DAFWA has drafted generic surveillance and eradication plans to follow when undertaking future search and eradication activities for any future detections of bedstraw in the state.

Program expenditure

As part of the approved program, each landholder contributed some of their own time and resources to eradication of the weed on their property. However, the bulk of the funding for implementing the programs was provided by industry through the industry funding scheme. In addition, where an approved program resulted in a loss in farm production, the landholder was able to make an application for compensation from the scheme.

Under the Biosecurity and Agriculture Management Industry Funding Scheme (Grains) Regulations 2010, payments of compensation may be made for direct losses resulting from actions or measures taken under an approved program.

In 2013/14, two compensation claims were received by the Industry Management Committee. The claims were assessed, with advice from the Department of Agriculture and Food and independent sources, and offers were made to the two claimants, which were subsequently accepted.

Any compensation paid is separate to the Bedstraw Eradication Program; however, compensation claims are paid from funds collected by the Industry Funding Scheme.

2013/14 expenditure of the Bedstraw Eradication Program
Expense Cost ($)
Staff expenses 86 218
Supplies and services 70 305
Total 156 523
Compensation 131 244

Future

Surveillance is a key component of any weed eradication program, but on-ground searching is labour-intensive.

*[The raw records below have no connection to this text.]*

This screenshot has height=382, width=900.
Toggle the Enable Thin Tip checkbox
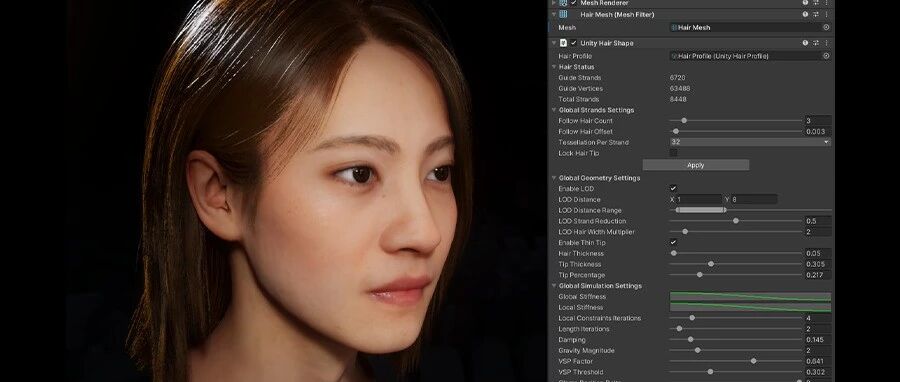tap(673, 243)
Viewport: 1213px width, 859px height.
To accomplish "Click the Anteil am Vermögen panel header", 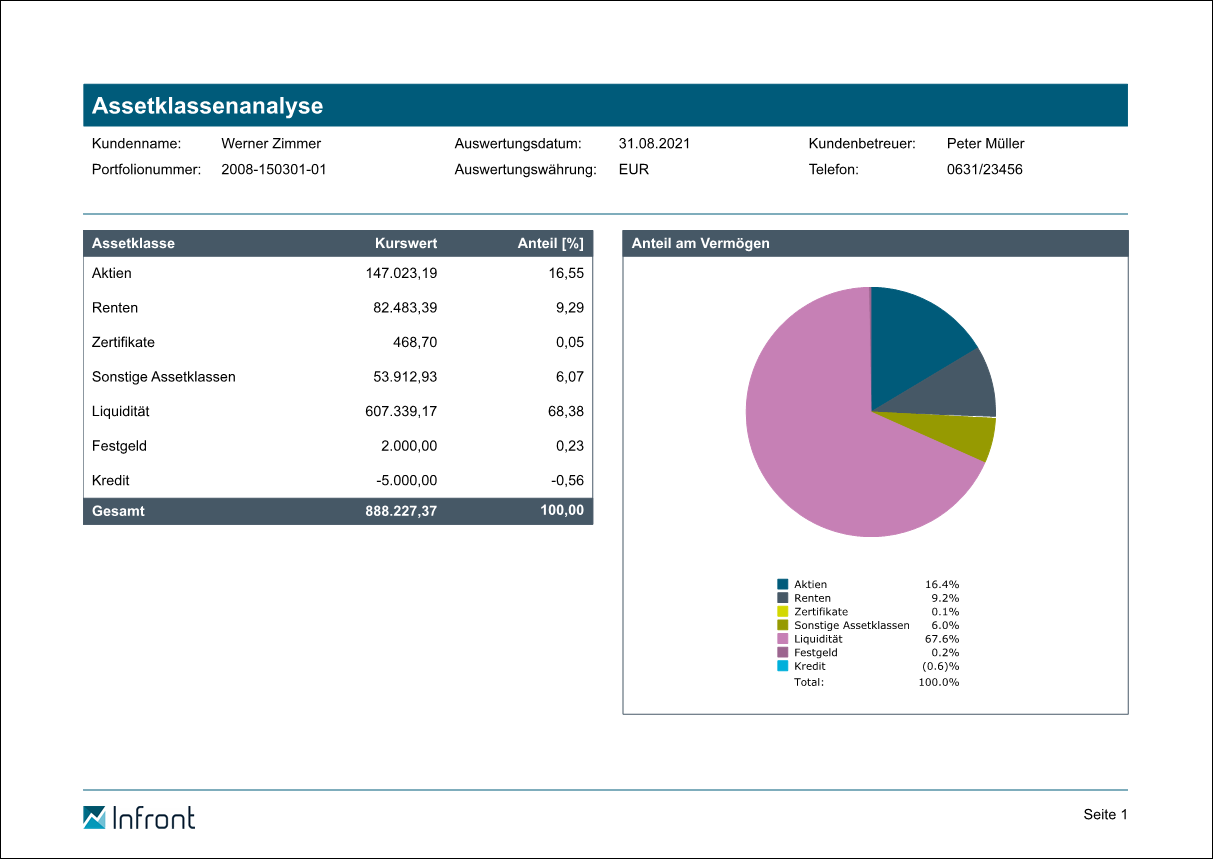I will tap(700, 243).
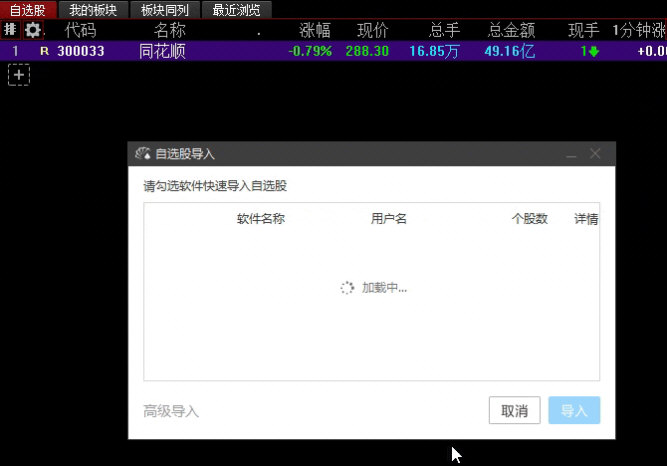Open the 高级导入 link
667x466 pixels.
tap(171, 411)
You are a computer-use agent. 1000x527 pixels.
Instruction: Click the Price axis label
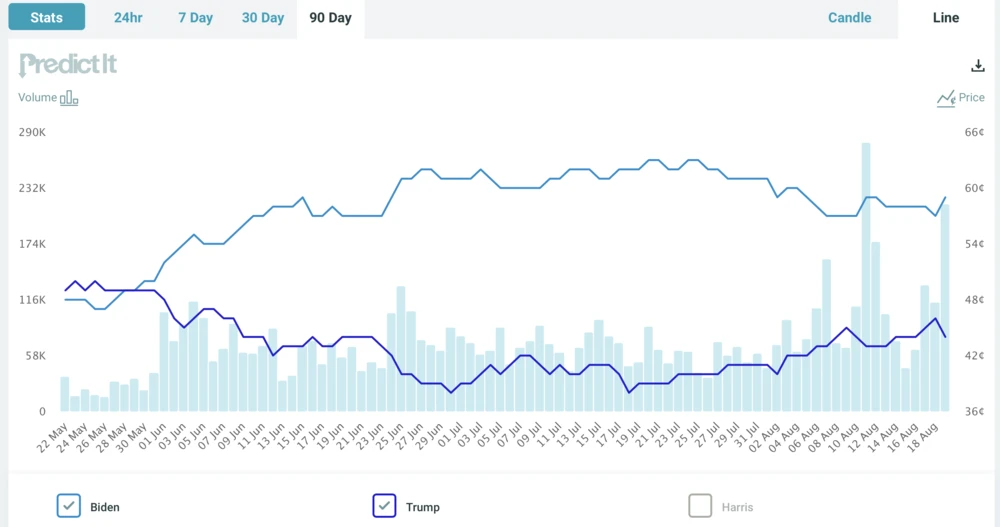tap(971, 98)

The seed image analysis system developed at DAFWA’s Albany laboratories provides a relatively quick low-cost method of screening grain samples for the presence of bedstraw seeds (and, potentially, other contaminants).

On behalf of the Grains, Seeds and Hay Industry Management Committee, DAFWA has entered discussions with CBH about the possible use of its EyeFoss seed testing equipment to screen harvested grain samples from across the South-West for the presence of bedstraw seeds. The EyeFoss system uses the same image analysis approach as the DAFWA system and is already being used at many CBH terminals to test for a variety of seed quality and contamination characteristics. The range of tests done by the EyeFoss system could be expanded relatively simply to include to capacity to ‘recognise’ bedstraw seeds in grain samples.